Stored data

****************************************

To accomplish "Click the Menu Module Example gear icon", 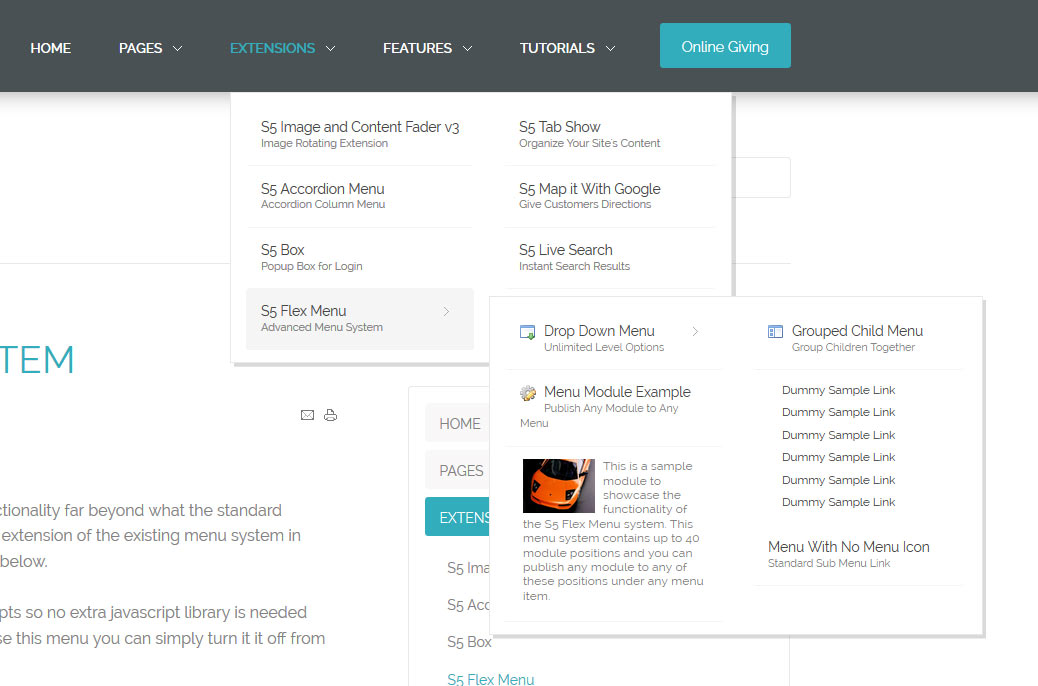I will tap(528, 393).
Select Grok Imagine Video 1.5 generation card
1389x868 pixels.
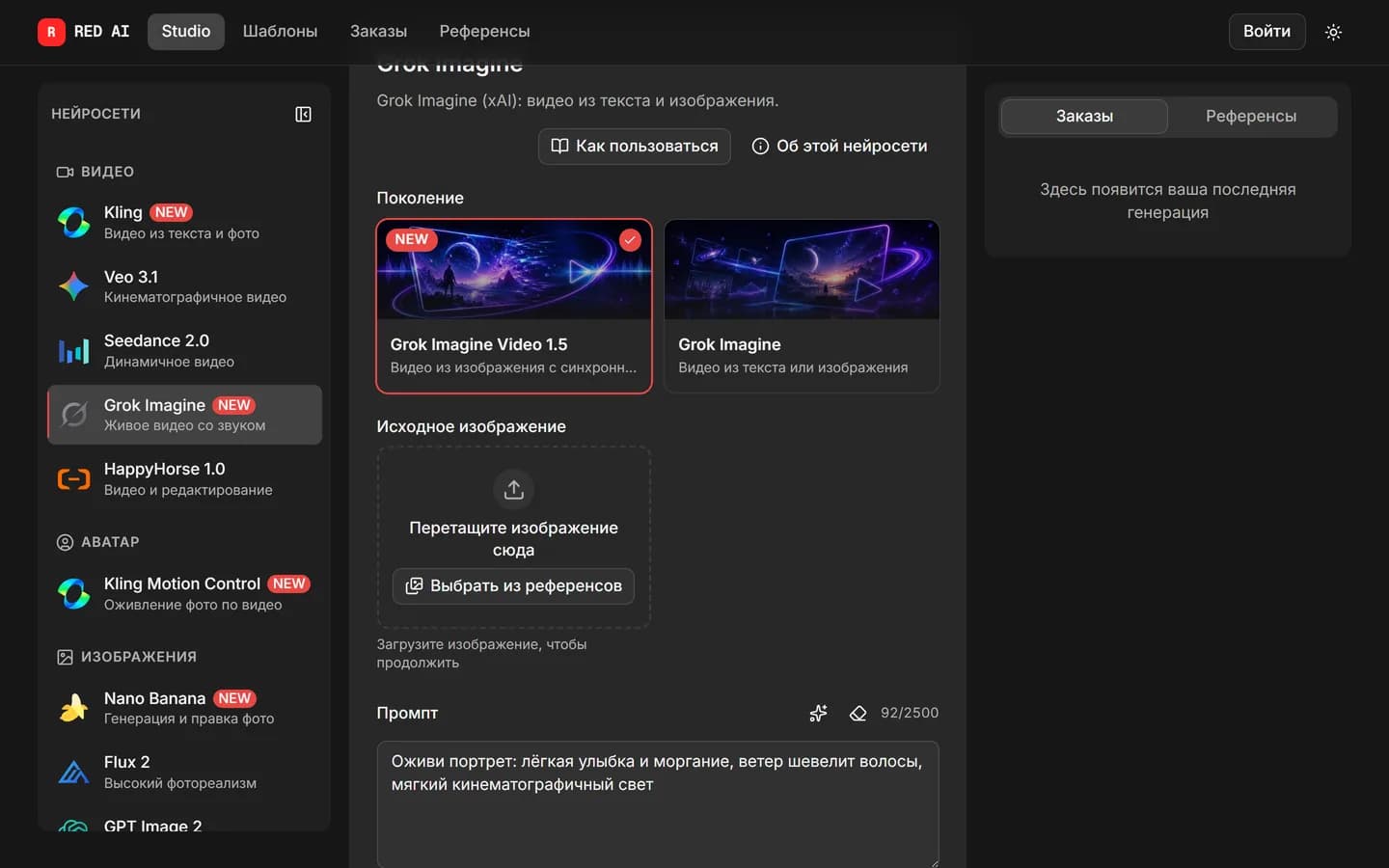(x=514, y=306)
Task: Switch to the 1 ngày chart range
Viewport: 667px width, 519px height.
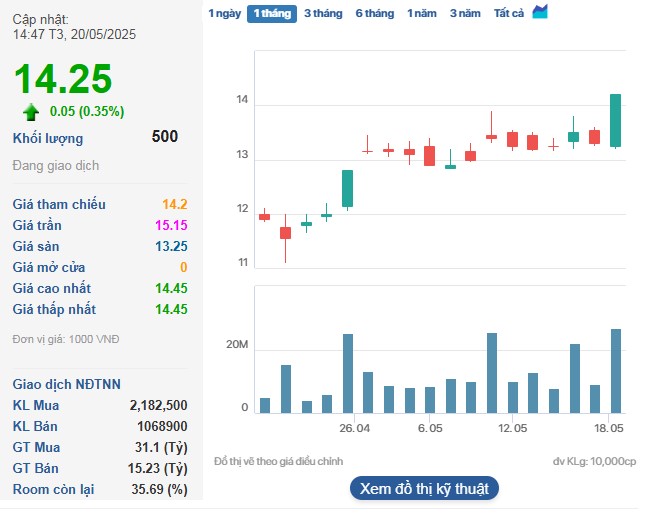Action: (x=224, y=14)
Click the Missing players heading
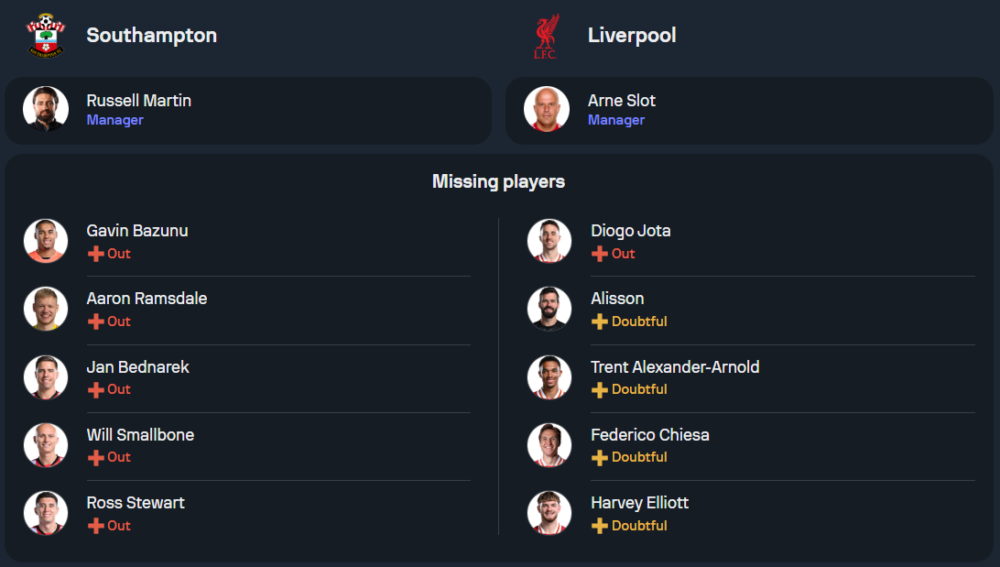The width and height of the screenshot is (1000, 567). coord(498,181)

****************************************

Print, please, exactly the lines from the one holding "Select Grok Imagine Video 1.5 generation card" through the final line of the data, both included, while leaving out each picture.

(Result for this exercise):
Select Grok Imagine Video 1.5 generation card
1389x868 pixels.
(x=514, y=306)
Task: Switch to the 1 ngày chart range
Viewport: 667px width, 519px height.
Action: (x=224, y=14)
Click the Missing players heading
The width and height of the screenshot is (1000, 567). coord(498,181)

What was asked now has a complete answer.